Another fascinating aspect of the thoughts and perceptions of Blake is the universality of the cultural ‘couples’ blind to their own androgyny, crossing the boundaries of ethnicities, religions, geographies, political ideologies and literary traditions. Have we fallen victim to our own blindness about the implicit schizophrenia embedded in a divided human gender? Is that one of the reasons why, in the 21st century, we are witnessing an explosion of incidents in which gender is being questioned, scrutinized and even biologically manipulated? Is this social and cultural explosion, to many of us both threatening and even for some disgusting, the incipient signs of a new consciousness about who we are, the nature of God and the implications of a relationship to our imagination as both relevant and essential to our recovery from our blindness?
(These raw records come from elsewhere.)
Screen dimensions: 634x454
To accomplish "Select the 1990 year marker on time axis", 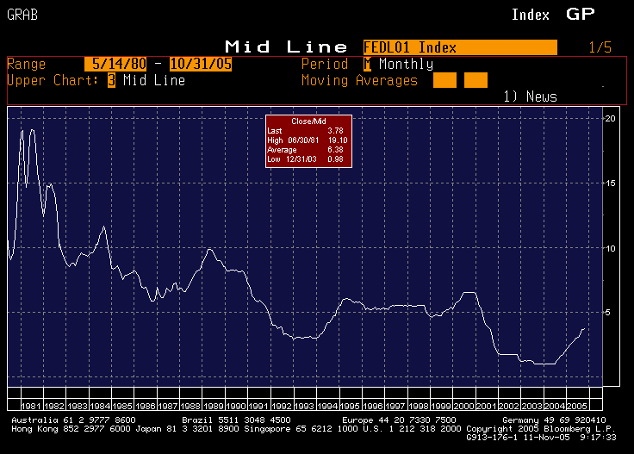I will (x=236, y=405).
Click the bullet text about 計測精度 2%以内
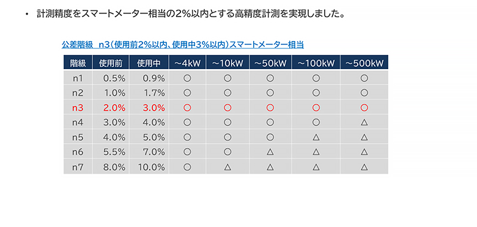 (190, 14)

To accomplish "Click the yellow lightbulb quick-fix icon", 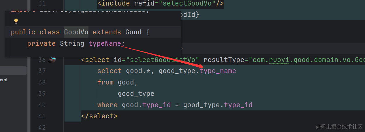I will pyautogui.click(x=16, y=21).
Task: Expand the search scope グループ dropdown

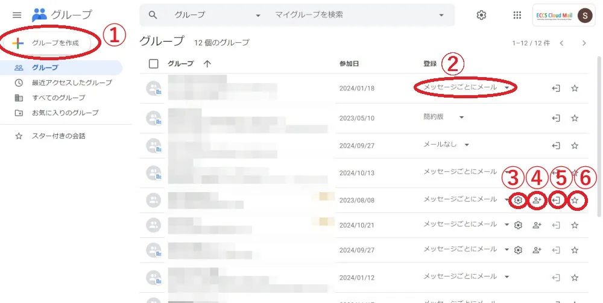Action: (218, 15)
Is it even feasible for us mortals, without the visionary imagination of a William Blake, to wrap our minds, hearts and spirits around his conception of the Fall? If it were, would we be able to envisage a theology that welcomes an archetypal, as opposed, or perhaps supplemental and complemental, to a literal, empirical, and academically endorsed epistemology? Has the Christian church so ‘fallen’ into the comfort and political correctness of a secular culture, with both its vernacular and its ‘take’ on reality, that theological exegesis has become almost exclusively literal, empirical and rational?

And if that is even imaginable, what has been the cost?

What do we lose by entrapping our “reality” in the strictures, constrictions, demands and expectations of a rational, literal world of expectations? Is such a template not potentially partially responsible for the millions of men and women who suffer from interminable, inescapable and insoluble agony of depression, worthlessnes, isolation, alienation and hopelessness? Insert the American version of an ‘ego’ that has certain specific rungs on one of many ladders of ‘success’ all of them defined in literal, empirical terms and then rationalized as both achievable and ethical and warranting cultural endorsement, into a ‘reality’ that is boundaried by the human capacity to reason, to account, to reduce to empirical literalism, and would that not likely make many of us wonder at our own blindness?

The nature of a God who seeks, first of all, to find and expose our sins, our frailties and our shame, in order to then rescue us from the damnation that has been barnacled to those sins as reinforced psychic pressure, seems to be a perhaps innocent, and yet dangerous and risky equation into which to condemn millions of men women and boys and girls.

Let’s, for a moment, take off the constrictions of the literal, the empirical and the judging and moralizing entrapment in which we have been ensnared, and wonder how we might conceptualize a return to androgyny, as men and women. While the hypothetical imaginative exercise may be anathema to some, it offers some interesting and provocative changes for each of us. For instance, men would no longer have to continually prove their (our) masculinity, in competition with millions of other males, themselves believing that ‘alpha’ male is the highest model of masculinity. Gay men would no longer feel the debasement from other men, who themselves would find new aspects of their own identities. Similarly lesbian women would no longer have to suffer the alienation that accompanies their uniqueness and their androgyny.

While it requires much more reflection, I know that the question of medically assisted gender change is one that has already presented itself in many jurisdictions, this scribe is not yet prepared to offer an opinion about such medical interventions, given that we have so little evidence of its impact on the long-term lives of those who have chosen that path.

Androgyny, as ‘natural’ and not aberration could lead us into a kind of equality and equity to which we have yet to give full imaginative consideration. A theology that embraces androgyny, too, will find multiple opportunities to ‘free’ formerly constricted and constricting images, expectations and even imaginations. And our image of God, too, could undergo a massive shift out of the gender politics of contemporary tension and conflict.

Oh, to continue to wonder, to imagine and to continue the search….for God!